Problem requirements
Could you reproduce all of the entries below without a single change?

---------- Data for processing ----------

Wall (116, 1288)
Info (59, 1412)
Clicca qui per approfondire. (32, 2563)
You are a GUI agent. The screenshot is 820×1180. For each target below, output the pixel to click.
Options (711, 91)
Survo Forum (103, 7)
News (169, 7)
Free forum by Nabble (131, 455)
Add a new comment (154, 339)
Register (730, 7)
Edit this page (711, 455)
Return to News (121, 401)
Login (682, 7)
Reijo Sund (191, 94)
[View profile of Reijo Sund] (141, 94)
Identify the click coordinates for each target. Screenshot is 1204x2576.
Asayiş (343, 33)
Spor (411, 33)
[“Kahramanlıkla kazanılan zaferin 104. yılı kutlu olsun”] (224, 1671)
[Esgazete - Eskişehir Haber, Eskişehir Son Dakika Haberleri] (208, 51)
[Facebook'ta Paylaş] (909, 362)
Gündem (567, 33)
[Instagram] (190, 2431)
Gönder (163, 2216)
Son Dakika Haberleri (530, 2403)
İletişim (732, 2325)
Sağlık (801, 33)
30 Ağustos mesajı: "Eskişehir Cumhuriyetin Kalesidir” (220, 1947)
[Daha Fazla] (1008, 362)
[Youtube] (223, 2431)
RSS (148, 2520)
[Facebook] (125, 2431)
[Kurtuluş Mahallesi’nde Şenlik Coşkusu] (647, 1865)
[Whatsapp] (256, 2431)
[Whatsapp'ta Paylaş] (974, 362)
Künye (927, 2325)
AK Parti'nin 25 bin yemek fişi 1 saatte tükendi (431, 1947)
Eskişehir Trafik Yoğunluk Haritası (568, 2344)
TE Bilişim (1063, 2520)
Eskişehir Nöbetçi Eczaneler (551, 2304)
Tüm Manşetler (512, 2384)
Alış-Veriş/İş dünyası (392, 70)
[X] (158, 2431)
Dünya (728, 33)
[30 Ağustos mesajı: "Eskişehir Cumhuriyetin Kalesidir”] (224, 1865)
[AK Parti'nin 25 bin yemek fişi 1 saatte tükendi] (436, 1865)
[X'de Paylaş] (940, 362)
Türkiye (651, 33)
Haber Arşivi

----------

Solution to this exercise
Wall (116, 1288)
Info (59, 1412)
Clicca qui per approfondire. (32, 2563)
You are a GUI agent. The screenshot is 820×1180. For each target below, output the pixel to click.
Options (711, 91)
Survo Forum (103, 7)
News (169, 7)
Free forum by Nabble (131, 455)
Add a new comment (154, 339)
Register (730, 7)
Edit this page (711, 455)
Return to News (121, 401)
Login (682, 7)
Reijo Sund (191, 94)
[View profile of Reijo Sund] (141, 94)
Identify the click coordinates for each target. Screenshot is 1204x2576.
Asayiş (343, 33)
Spor (411, 33)
[“Kahramanlıkla kazanılan zaferin 104. yılı kutlu olsun”] (224, 1671)
[Esgazete - Eskişehir Haber, Eskişehir Son Dakika Haberleri] (208, 51)
[Facebook'ta Paylaş] (909, 362)
Gündem (567, 33)
[Instagram] (190, 2431)
Gönder (163, 2216)
Son Dakika Haberleri (530, 2403)
İletişim (732, 2325)
Sağlık (801, 33)
30 Ağustos mesajı: "Eskişehir Cumhuriyetin Kalesidir” (220, 1947)
[Daha Fazla] (1008, 362)
[Youtube] (223, 2431)
RSS (148, 2520)
[Facebook] (125, 2431)
[Kurtuluş Mahallesi’nde Şenlik Coşkusu] (647, 1865)
[Whatsapp] (256, 2431)
[Whatsapp'ta Paylaş] (974, 362)
Künye (927, 2325)
AK Parti'nin 25 bin yemek fişi 1 saatte tükendi (431, 1947)
Eskişehir Trafik Yoğunluk Haritası (568, 2344)
TE Bilişim (1063, 2520)
Eskişehir Nöbetçi Eczaneler (551, 2304)
Tüm Manşetler (512, 2384)
Alış-Veriş/İş dünyası (392, 70)
[X] (158, 2431)
Dünya (728, 33)
[30 Ağustos mesajı: "Eskişehir Cumhuriyetin Kalesidir”] (224, 1865)
[AK Parti'nin 25 bin yemek fişi 1 saatte tükendi] (436, 1865)
[X'de Paylaş] (940, 362)
Türkiye (651, 33)
Haber Arşivi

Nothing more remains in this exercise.